__Provided information__
---

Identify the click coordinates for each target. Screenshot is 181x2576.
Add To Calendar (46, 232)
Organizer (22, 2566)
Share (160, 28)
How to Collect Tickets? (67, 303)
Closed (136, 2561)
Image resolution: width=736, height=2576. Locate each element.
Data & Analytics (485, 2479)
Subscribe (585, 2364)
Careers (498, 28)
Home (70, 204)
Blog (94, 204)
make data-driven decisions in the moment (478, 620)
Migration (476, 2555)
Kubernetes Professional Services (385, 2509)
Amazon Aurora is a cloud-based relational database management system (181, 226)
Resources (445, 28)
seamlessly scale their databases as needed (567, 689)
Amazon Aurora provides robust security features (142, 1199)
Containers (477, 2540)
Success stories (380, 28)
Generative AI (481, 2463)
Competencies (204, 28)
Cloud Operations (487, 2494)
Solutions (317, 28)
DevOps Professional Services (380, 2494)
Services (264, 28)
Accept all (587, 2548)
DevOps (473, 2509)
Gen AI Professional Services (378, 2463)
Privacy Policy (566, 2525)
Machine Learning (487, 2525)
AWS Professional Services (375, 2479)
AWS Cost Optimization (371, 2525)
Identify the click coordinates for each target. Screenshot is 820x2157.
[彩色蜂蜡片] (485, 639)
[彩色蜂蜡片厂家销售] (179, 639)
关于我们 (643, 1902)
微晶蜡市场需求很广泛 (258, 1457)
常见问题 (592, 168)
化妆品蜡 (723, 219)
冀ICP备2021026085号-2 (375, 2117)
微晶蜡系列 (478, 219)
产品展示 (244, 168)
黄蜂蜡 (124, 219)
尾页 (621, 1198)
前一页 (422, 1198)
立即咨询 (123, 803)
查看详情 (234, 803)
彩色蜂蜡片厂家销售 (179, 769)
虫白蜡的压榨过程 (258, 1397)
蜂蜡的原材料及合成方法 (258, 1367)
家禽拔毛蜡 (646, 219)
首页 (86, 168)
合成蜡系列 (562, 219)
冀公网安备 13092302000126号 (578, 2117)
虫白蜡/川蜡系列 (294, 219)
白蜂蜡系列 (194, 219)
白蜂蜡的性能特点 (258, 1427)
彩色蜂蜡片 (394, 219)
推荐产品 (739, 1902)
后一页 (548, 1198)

---

__What is required__
Line by line, please copy the records above exactly.

__Exercise result__
Identify the click coordinates for each target. Screenshot is 181x2576.
Add To Calendar (46, 232)
Organizer (22, 2566)
Share (160, 28)
How to Collect Tickets? (67, 303)
Closed (136, 2561)
Image resolution: width=736, height=2576. Locate each element.
Data & Analytics (485, 2479)
Subscribe (585, 2364)
Careers (498, 28)
Home (70, 204)
Blog (94, 204)
make data-driven decisions in the moment (478, 620)
Migration (476, 2555)
Kubernetes Professional Services (385, 2509)
Amazon Aurora is a cloud-based relational database management system (181, 226)
Resources (445, 28)
seamlessly scale their databases as needed (567, 689)
Amazon Aurora provides robust security features (142, 1199)
Containers (477, 2540)
Success stories (380, 28)
Generative AI (481, 2463)
Competencies (204, 28)
Cloud Operations (487, 2494)
Solutions (317, 28)
DevOps Professional Services (380, 2494)
Services (264, 28)
Accept all (587, 2548)
DevOps (473, 2509)
Gen AI Professional Services (378, 2463)
Privacy Policy (566, 2525)
Machine Learning (487, 2525)
AWS Professional Services (375, 2479)
AWS Cost Optimization (371, 2525)
Identify the click coordinates for each target. Screenshot is 820x2157.
[彩色蜂蜡片] (485, 639)
[彩色蜂蜡片厂家销售] (179, 639)
关于我们 (643, 1902)
微晶蜡市场需求很广泛 (258, 1457)
常见问题 (592, 168)
化妆品蜡 (723, 219)
冀ICP备2021026085号-2 (375, 2117)
微晶蜡系列 (478, 219)
产品展示 (244, 168)
黄蜂蜡 (124, 219)
尾页 (621, 1198)
前一页 (422, 1198)
立即咨询 (123, 803)
查看详情 (234, 803)
彩色蜂蜡片厂家销售 (179, 769)
虫白蜡的压榨过程 (258, 1397)
蜂蜡的原材料及合成方法 (258, 1367)
家禽拔毛蜡 (646, 219)
首页 (86, 168)
合成蜡系列 (562, 219)
冀公网安备 13092302000126号 (578, 2117)
虫白蜡/川蜡系列 (294, 219)
白蜂蜡系列 (194, 219)
白蜂蜡的性能特点 (258, 1427)
彩色蜂蜡片 (394, 219)
推荐产品 (739, 1902)
后一页 (548, 1198)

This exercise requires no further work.